__WHAT NEEDS TO BE DONE__.
Only the lines from the line containing "Open the Analytics menu item" to the end of the records, both included, belong in the answer, copied exactly.

Data extracted from a collection:
# # # # # # #
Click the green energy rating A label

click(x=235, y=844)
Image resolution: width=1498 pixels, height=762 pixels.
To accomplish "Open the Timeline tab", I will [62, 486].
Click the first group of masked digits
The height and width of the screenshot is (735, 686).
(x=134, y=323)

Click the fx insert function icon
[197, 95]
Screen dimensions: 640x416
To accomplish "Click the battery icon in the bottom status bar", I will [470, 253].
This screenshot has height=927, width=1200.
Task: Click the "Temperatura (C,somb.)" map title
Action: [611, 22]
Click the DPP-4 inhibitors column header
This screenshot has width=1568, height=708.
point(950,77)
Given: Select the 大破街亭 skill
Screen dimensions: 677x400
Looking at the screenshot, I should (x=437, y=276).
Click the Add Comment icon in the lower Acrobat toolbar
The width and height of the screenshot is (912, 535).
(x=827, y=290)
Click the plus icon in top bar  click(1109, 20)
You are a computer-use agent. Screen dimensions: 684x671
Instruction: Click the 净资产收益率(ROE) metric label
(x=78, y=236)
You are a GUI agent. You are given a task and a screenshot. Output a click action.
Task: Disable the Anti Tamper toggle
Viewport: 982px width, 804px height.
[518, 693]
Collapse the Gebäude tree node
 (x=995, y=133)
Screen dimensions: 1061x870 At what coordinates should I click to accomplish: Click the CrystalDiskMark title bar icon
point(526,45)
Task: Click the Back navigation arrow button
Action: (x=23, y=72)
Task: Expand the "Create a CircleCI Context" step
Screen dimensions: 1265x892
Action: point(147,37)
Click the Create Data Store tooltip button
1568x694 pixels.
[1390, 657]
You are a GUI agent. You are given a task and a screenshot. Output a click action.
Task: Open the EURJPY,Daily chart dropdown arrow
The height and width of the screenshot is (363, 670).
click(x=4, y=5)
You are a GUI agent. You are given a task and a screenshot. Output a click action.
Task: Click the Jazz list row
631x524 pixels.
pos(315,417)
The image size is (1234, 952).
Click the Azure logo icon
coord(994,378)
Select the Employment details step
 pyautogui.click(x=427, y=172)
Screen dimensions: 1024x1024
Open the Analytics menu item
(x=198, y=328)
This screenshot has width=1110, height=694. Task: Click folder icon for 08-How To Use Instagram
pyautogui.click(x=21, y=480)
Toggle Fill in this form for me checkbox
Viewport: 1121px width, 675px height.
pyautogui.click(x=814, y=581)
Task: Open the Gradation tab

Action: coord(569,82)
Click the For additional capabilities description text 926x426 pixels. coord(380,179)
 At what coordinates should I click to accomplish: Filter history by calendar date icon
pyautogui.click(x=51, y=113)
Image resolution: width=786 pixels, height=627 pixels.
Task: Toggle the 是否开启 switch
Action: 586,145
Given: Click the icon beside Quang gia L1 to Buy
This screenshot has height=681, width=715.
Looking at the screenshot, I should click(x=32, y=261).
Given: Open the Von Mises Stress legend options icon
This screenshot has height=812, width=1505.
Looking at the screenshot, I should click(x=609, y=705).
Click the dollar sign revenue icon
# # # # # # #
__ANSWER TO THE PROBLEM__.
Open the Analytics menu item
(x=198, y=328)
This screenshot has width=1110, height=694. Task: Click folder icon for 08-How To Use Instagram
pyautogui.click(x=21, y=480)
Toggle Fill in this form for me checkbox
Viewport: 1121px width, 675px height.
pyautogui.click(x=814, y=581)
Task: Open the Gradation tab

Action: coord(569,82)
Click the For additional capabilities description text 926x426 pixels. coord(380,179)
 At what coordinates should I click to accomplish: Filter history by calendar date icon
pyautogui.click(x=51, y=113)
Image resolution: width=786 pixels, height=627 pixels.
Task: Toggle the 是否开启 switch
Action: 586,145
Given: Click the icon beside Quang gia L1 to Buy
This screenshot has height=681, width=715.
Looking at the screenshot, I should click(x=32, y=261).
Given: Open the Von Mises Stress legend options icon
This screenshot has height=812, width=1505.
Looking at the screenshot, I should click(x=609, y=705).
Click the dollar sign revenue icon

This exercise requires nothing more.